Because of their scarcity and difficulty of access, not to mention concerns about the book’s length, I chose to omit newspaper articles, most of them not particularly useful anyway.

            There were several English-language newspapers available in Meiji Japan. Among them was the Japan Weekly Mail, A Political, Commercial, and Literary Journal. It was the weekly version of the Japan Mail, founded in Yokohoma in 1870, and said to be the most widely read such paper in Asia. It was a forerunner of the still publishing Japan Times. Fortunately, a good number of its archives are online, although not always easy to use.

One of the more valuable pieces is this one, from the Japan Weekly Mail, January 14, 1888, describing the reopening that year of Tokyo’s Ichimura-za, one of the three major venues formerly called the Edo Sanza (Edo’s Three Theatres), the others being the Nakamura-za and the Morita-za (renamed the Shintomi-za in 1875). The original title is simply “Ichimura.”

Its anonymous author has no fondness for the simple, essentially unadorned, traditional kabuki theatre’s appearance, although certain other foreigners of the day were more admiring. Most significant to the writer was the presence of Ichikawa Danjūrō IX (1838-1903), the leading star, whom many Westerners considered not only a great actor, but one of the greatest in the world. Writer after writer compared him to England’s foremost actor, Sir Henry Irving, a comparison I wrote of in detail many years ago before I’d even read these accounts. Danjūrō’s presence was so significant that a sizable contingent of invited government officials showed up for the occasion.
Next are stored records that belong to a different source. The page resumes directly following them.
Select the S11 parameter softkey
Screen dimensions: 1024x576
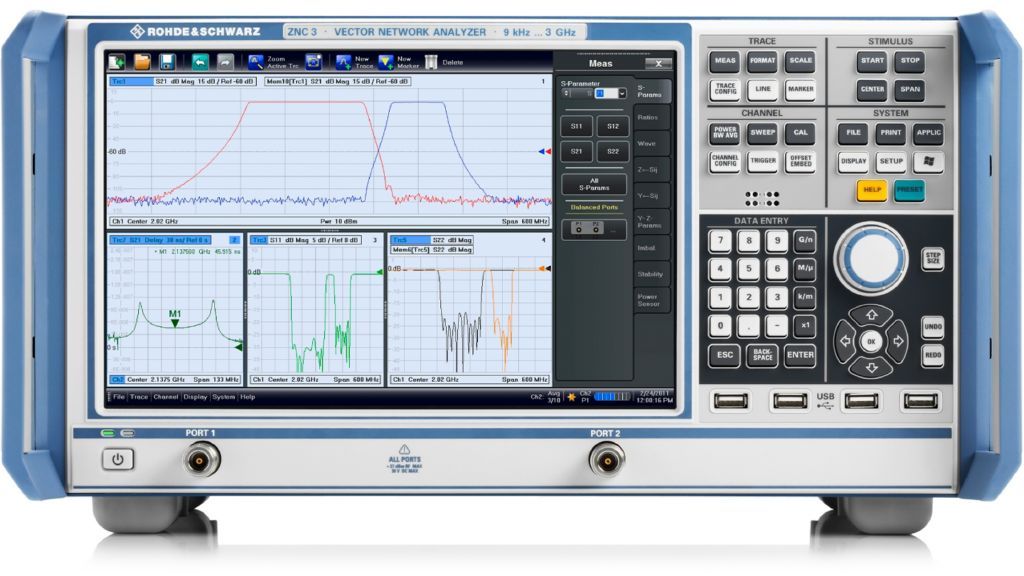pyautogui.click(x=576, y=126)
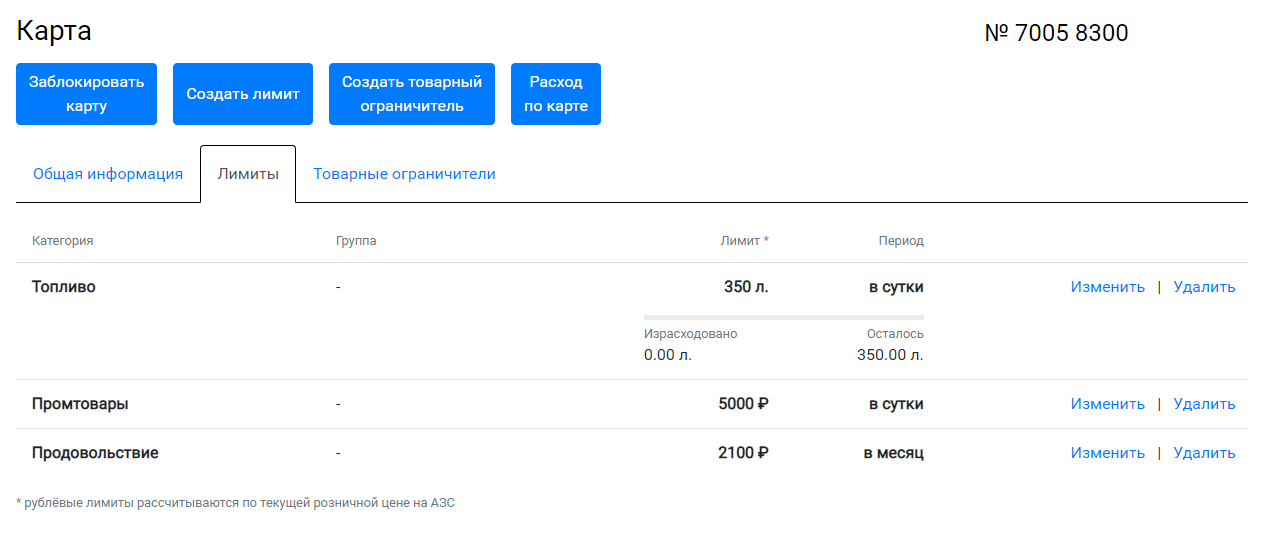
Task: Open the Создать лимит dialog
Action: 243,94
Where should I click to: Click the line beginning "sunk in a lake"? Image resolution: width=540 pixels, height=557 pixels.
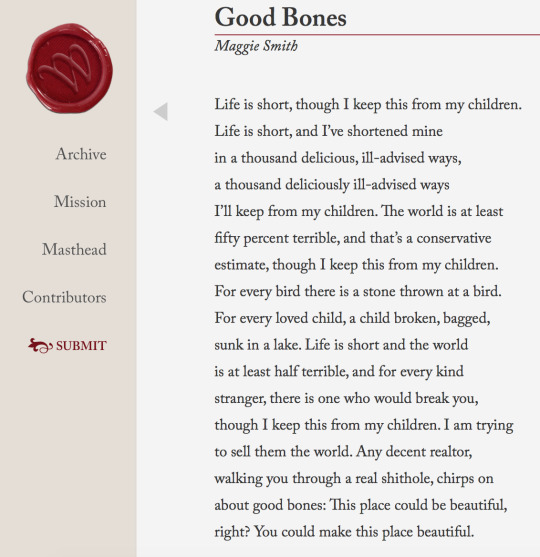tap(341, 345)
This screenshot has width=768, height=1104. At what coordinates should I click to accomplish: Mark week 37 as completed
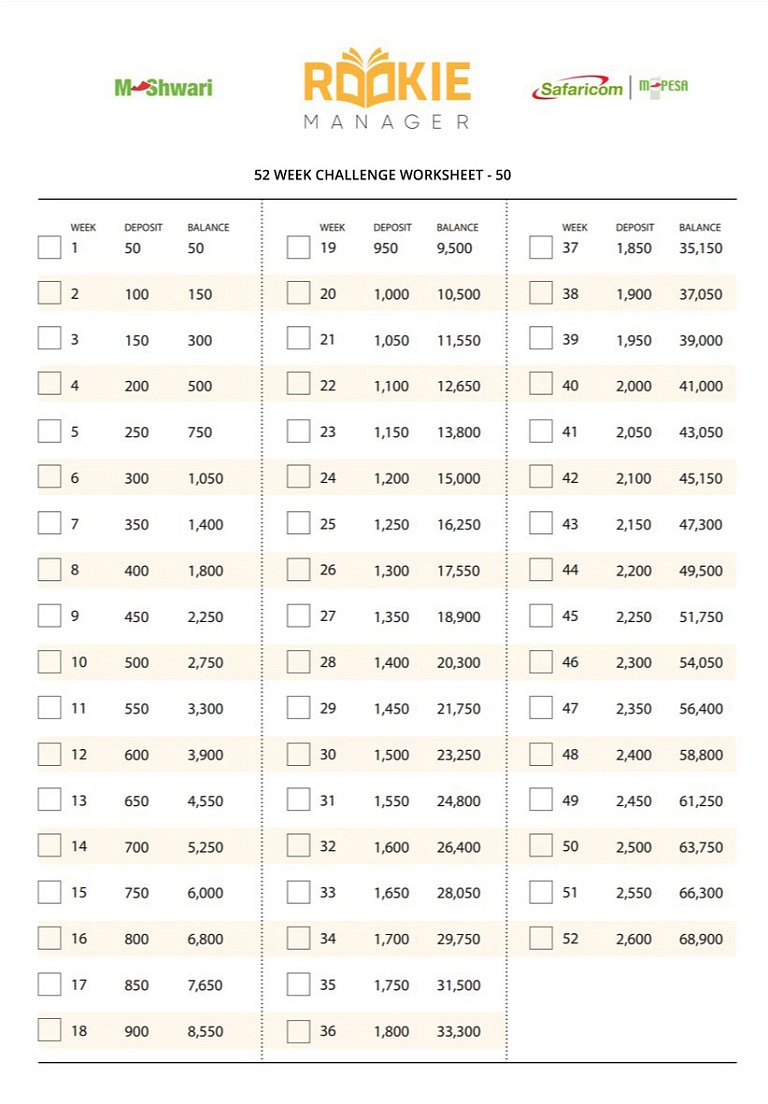tap(541, 247)
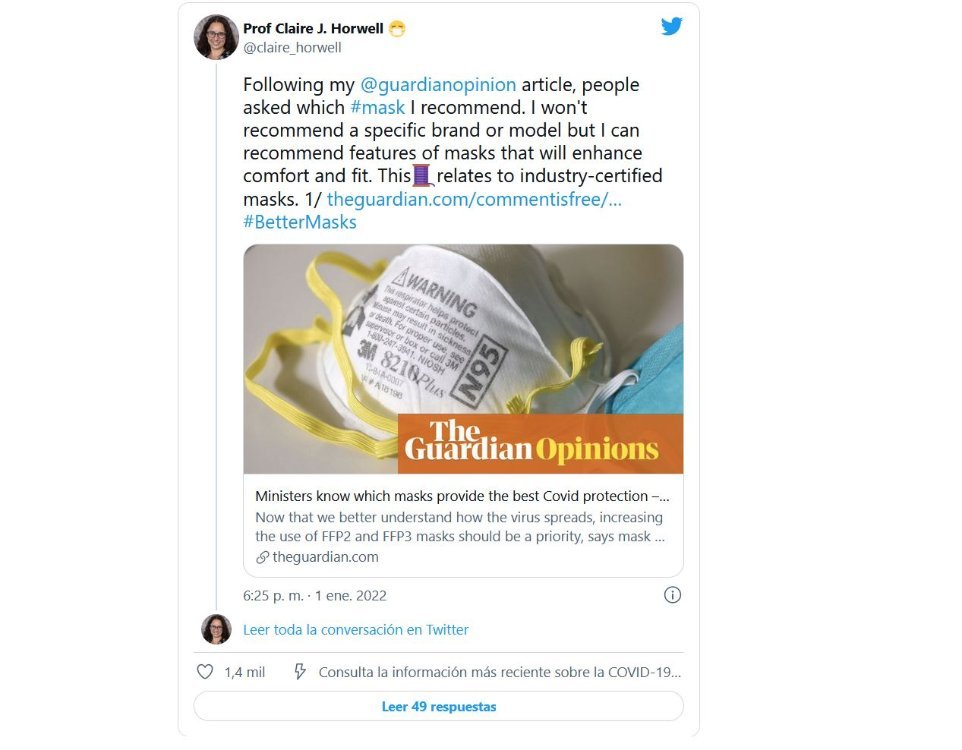Open Claire Horwell's profile picture at top

point(216,37)
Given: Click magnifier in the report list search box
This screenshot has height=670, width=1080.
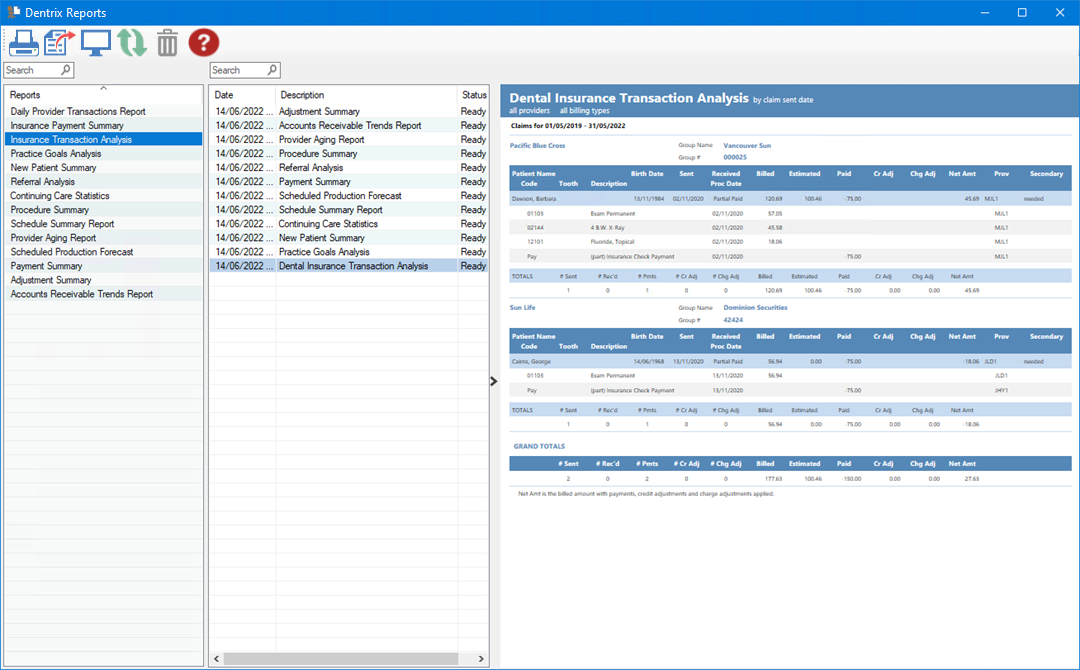Looking at the screenshot, I should [x=272, y=70].
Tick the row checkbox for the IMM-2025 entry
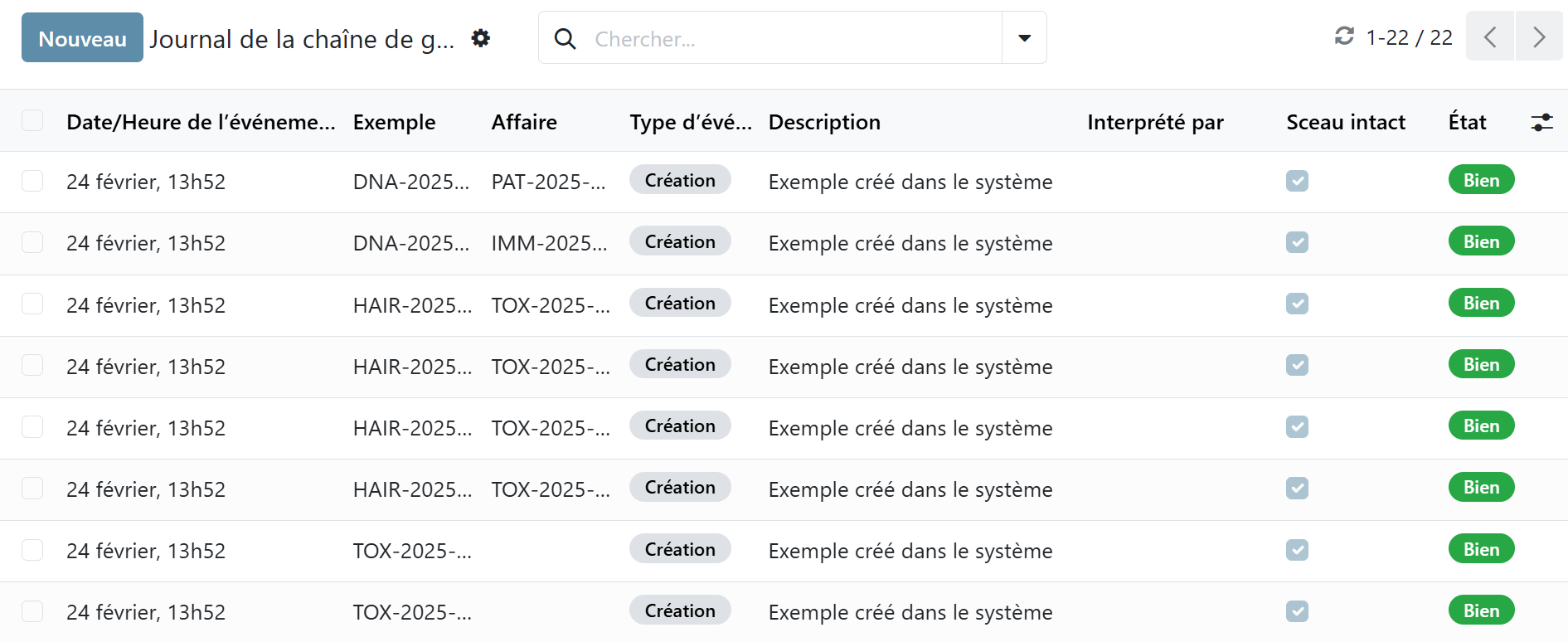1568x642 pixels. pos(32,243)
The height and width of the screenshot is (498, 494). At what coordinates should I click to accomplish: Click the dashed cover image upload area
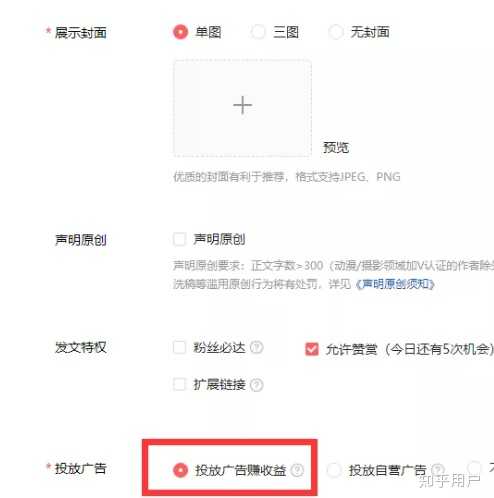[x=242, y=108]
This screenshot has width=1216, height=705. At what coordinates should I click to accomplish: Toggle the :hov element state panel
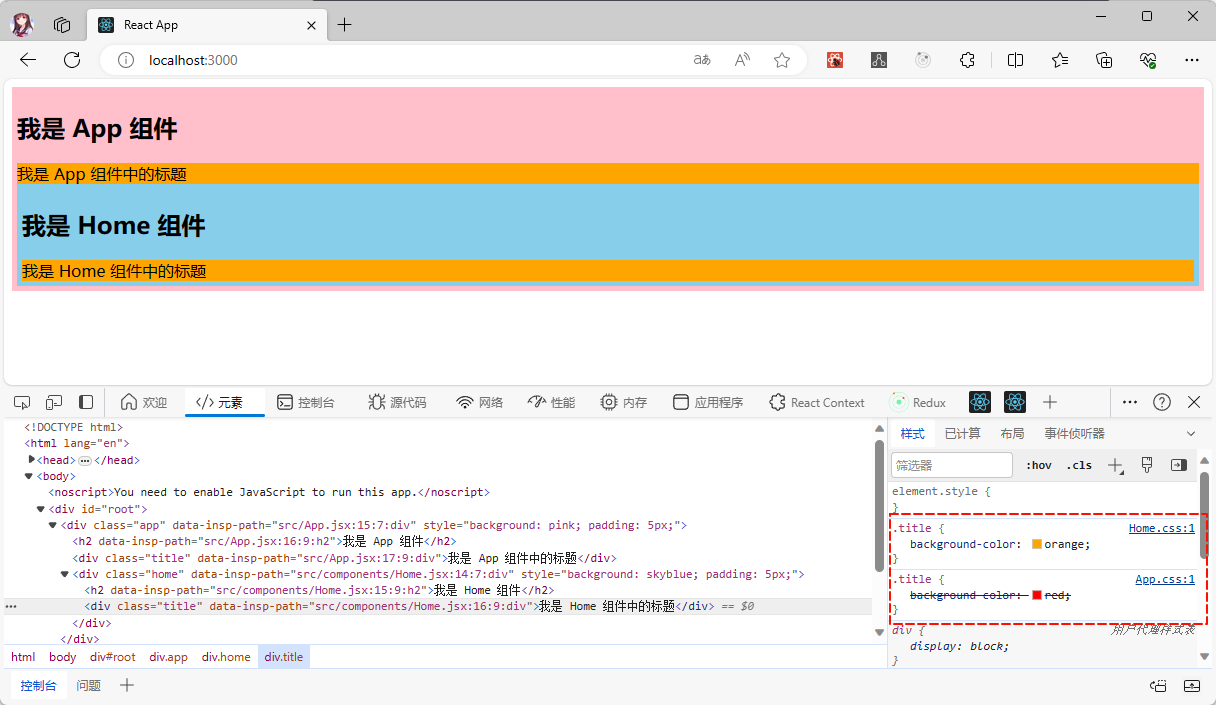[1038, 465]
Of unusual interest is the article’s moralistic tone, especially with regard to the writer’s belief that Danjūrō, brilliant as he was in straight drama, was demeaning himself by dancing a piece he calls Sanba, which would be Sanbasō. There were several variants of this auspicious dance, which originated in the ritualistic proto-nō piece called Okina. They were always performed at the opening ceremonies of kabuki theatres. This one was produced under the ceremonial title Shin Kaijō Umeda Kamigaki.

It also notes the presence of electric lighting, although the first Tokyo theatre generally said to have used electricity, for arc lighting, was the Chitose-za, a year earlier. Since the writer mentions “an electric light” in the singular, it, too, is likely to have been an arc.

The article gives a good idea of what it was like to be there on this occasion. The unnamed play was Kawatake Mokuami’s Kaikei Genji Yuki no Shirahata, newly written for this production. It was a two-act “living history” (katsureki) play. Nakamura Fukusuke IV (later Shikan V and Utaemon V, the foremost onnagata of the pre-World War II years) was Yoshitsune. (Note: the original spelling has been retained.)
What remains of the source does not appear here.